Dataset entries:

......

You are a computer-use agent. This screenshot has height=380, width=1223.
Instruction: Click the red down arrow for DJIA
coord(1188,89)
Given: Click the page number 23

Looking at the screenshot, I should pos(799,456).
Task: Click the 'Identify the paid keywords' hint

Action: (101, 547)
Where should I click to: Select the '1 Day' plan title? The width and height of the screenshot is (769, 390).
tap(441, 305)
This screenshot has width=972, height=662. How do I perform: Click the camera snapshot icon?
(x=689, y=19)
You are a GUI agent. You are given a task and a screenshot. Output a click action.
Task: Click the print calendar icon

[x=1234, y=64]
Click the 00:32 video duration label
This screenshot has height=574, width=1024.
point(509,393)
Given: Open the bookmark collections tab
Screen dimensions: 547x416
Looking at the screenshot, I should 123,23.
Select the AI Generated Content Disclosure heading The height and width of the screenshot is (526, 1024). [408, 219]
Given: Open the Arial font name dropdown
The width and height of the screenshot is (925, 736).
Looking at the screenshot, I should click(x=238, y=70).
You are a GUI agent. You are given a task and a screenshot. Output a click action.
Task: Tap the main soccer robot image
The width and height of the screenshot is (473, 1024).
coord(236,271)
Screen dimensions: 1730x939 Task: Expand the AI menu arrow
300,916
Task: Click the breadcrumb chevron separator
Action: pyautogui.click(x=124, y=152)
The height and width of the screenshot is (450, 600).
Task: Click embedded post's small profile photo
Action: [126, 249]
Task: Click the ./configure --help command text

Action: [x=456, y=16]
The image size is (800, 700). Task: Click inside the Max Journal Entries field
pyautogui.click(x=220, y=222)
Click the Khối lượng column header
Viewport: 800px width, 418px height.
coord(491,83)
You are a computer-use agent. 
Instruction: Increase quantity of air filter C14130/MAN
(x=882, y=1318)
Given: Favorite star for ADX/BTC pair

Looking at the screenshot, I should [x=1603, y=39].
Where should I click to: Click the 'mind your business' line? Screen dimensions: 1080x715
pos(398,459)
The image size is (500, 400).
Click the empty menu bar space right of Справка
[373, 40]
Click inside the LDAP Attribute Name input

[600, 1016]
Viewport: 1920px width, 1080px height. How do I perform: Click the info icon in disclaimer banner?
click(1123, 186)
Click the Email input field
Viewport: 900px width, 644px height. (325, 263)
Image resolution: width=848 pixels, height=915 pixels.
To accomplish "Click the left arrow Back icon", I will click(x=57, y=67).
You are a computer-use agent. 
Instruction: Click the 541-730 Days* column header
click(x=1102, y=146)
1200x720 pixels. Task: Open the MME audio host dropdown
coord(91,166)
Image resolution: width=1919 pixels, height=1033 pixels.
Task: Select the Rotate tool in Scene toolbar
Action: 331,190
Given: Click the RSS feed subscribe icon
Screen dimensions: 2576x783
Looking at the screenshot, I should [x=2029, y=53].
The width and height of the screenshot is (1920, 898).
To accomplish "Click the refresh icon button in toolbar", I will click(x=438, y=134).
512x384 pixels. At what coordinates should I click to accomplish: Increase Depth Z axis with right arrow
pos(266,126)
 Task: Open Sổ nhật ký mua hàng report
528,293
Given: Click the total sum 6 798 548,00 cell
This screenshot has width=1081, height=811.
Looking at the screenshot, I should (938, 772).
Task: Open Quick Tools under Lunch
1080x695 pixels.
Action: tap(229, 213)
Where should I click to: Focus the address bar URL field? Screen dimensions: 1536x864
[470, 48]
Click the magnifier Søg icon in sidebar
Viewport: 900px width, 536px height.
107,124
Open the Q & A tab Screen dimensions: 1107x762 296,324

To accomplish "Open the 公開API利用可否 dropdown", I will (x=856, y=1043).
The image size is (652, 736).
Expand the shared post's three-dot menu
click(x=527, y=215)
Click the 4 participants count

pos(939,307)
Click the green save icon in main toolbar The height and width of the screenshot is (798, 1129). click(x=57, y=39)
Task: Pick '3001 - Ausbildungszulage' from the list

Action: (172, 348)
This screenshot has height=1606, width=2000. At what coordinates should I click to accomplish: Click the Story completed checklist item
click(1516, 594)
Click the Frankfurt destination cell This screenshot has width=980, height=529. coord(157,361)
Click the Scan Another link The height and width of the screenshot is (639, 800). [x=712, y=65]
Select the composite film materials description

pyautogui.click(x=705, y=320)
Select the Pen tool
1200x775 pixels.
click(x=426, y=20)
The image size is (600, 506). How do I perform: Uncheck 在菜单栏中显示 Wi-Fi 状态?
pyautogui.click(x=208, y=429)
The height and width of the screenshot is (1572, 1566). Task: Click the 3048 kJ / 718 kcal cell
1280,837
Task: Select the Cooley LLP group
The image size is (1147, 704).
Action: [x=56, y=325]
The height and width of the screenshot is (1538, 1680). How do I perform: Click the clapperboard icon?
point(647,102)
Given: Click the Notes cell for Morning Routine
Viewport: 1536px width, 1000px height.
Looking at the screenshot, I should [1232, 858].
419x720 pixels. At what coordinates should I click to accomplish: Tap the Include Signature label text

......

Transcribe the records above exactly, keeping every line.

You are a computer-use agent. This screenshot has height=380, width=1223.
Instruction: Click the red down arrow for DJIA
coord(1188,89)
Given: Click the page number 23

Looking at the screenshot, I should pos(799,456).
Task: Click the 'Identify the paid keywords' hint

Action: (101, 547)
Where should I click to: Select the '1 Day' plan title? The width and height of the screenshot is (769, 390).
tap(441, 305)
This screenshot has width=972, height=662. How do I perform: Click the camera snapshot icon?
(x=689, y=19)
You are a GUI agent. You are given a task and a screenshot. Output a click action.
Task: Click the print calendar icon

[x=1234, y=64]
Click the 00:32 video duration label
This screenshot has height=574, width=1024.
point(509,393)
Given: Open the bookmark collections tab
Screen dimensions: 547x416
Looking at the screenshot, I should 123,23.
Select the AI Generated Content Disclosure heading The height and width of the screenshot is (526, 1024). [408, 219]
Given: Open the Arial font name dropdown
The width and height of the screenshot is (925, 736).
Looking at the screenshot, I should click(x=238, y=70).
You are a GUI agent. You are given a task and a screenshot. Output a click action.
Task: Tap the main soccer robot image
The width and height of the screenshot is (473, 1024).
coord(236,271)
Screen dimensions: 1730x939 Task: Expand the AI menu arrow
300,916
Task: Click the breadcrumb chevron separator
Action: pyautogui.click(x=124, y=152)
The height and width of the screenshot is (450, 600).
Task: Click embedded post's small profile photo
Action: [126, 249]
Task: Click the ./configure --help command text

Action: [x=456, y=16]
The image size is (800, 700). Task: Click inside the Max Journal Entries field
pyautogui.click(x=220, y=222)
Click the Khối lượng column header
Viewport: 800px width, 418px height.
coord(491,83)
You are a computer-use agent. 
Instruction: Increase quantity of air filter C14130/MAN
(x=882, y=1318)
Given: Favorite star for ADX/BTC pair

Looking at the screenshot, I should [x=1603, y=39].
Where should I click to: Click the 'mind your business' line? Screen dimensions: 1080x715
pos(398,459)
The image size is (500, 400).
Click the empty menu bar space right of Справка
[373, 40]
Click inside the LDAP Attribute Name input

[600, 1016]
Viewport: 1920px width, 1080px height. How do I perform: Click the info icon in disclaimer banner?
click(1123, 186)
Click the Email input field
Viewport: 900px width, 644px height. (325, 263)
Image resolution: width=848 pixels, height=915 pixels.
To accomplish "Click the left arrow Back icon", I will click(x=57, y=67).
You are a computer-use agent. 
Instruction: Click the 541-730 Days* column header
click(x=1102, y=146)
1200x720 pixels. Task: Open the MME audio host dropdown
coord(91,166)
Image resolution: width=1919 pixels, height=1033 pixels.
Task: Select the Rotate tool in Scene toolbar
Action: 331,190
Given: Click the RSS feed subscribe icon
Screen dimensions: 2576x783
Looking at the screenshot, I should [x=2029, y=53].
The width and height of the screenshot is (1920, 898).
To accomplish "Click the refresh icon button in toolbar", I will click(x=438, y=134).
512x384 pixels. At what coordinates should I click to accomplish: Increase Depth Z axis with right arrow
pos(266,126)
 Task: Open Sổ nhật ký mua hàng report
528,293
Given: Click the total sum 6 798 548,00 cell
This screenshot has width=1081, height=811.
Looking at the screenshot, I should (938, 772).
Task: Open Quick Tools under Lunch
1080x695 pixels.
Action: tap(229, 213)
Where should I click to: Focus the address bar URL field? Screen dimensions: 1536x864
[470, 48]
Click the magnifier Søg icon in sidebar
Viewport: 900px width, 536px height.
107,124
Open the Q & A tab Screen dimensions: 1107x762 296,324

To accomplish "Open the 公開API利用可否 dropdown", I will (x=856, y=1043).
The image size is (652, 736).
Expand the shared post's three-dot menu
click(x=527, y=215)
Click the 4 participants count

pos(939,307)
Click the green save icon in main toolbar The height and width of the screenshot is (798, 1129). click(x=57, y=39)
Task: Pick '3001 - Ausbildungszulage' from the list

Action: (172, 348)
This screenshot has height=1606, width=2000. At what coordinates should I click to accomplish: Click the Story completed checklist item
click(1516, 594)
Click the Frankfurt destination cell This screenshot has width=980, height=529. coord(157,361)
Click the Scan Another link The height and width of the screenshot is (639, 800). [x=712, y=65]
Select the composite film materials description

pyautogui.click(x=705, y=320)
Select the Pen tool
1200x775 pixels.
click(x=426, y=20)
The image size is (600, 506). How do I perform: Uncheck 在菜单栏中显示 Wi-Fi 状态?
pyautogui.click(x=208, y=429)
The height and width of the screenshot is (1572, 1566). Task: Click the 3048 kJ / 718 kcal cell
1280,837
Task: Select the Cooley LLP group
The image size is (1147, 704).
Action: [x=56, y=325]
The height and width of the screenshot is (1538, 1680). How do I perform: Click the clapperboard icon?
point(647,102)
Given: Click the Notes cell for Morning Routine
Viewport: 1536px width, 1000px height.
Looking at the screenshot, I should [1232, 858].
419x720 pixels. At what coordinates should I click to accomplish: Tap the Include Signature label text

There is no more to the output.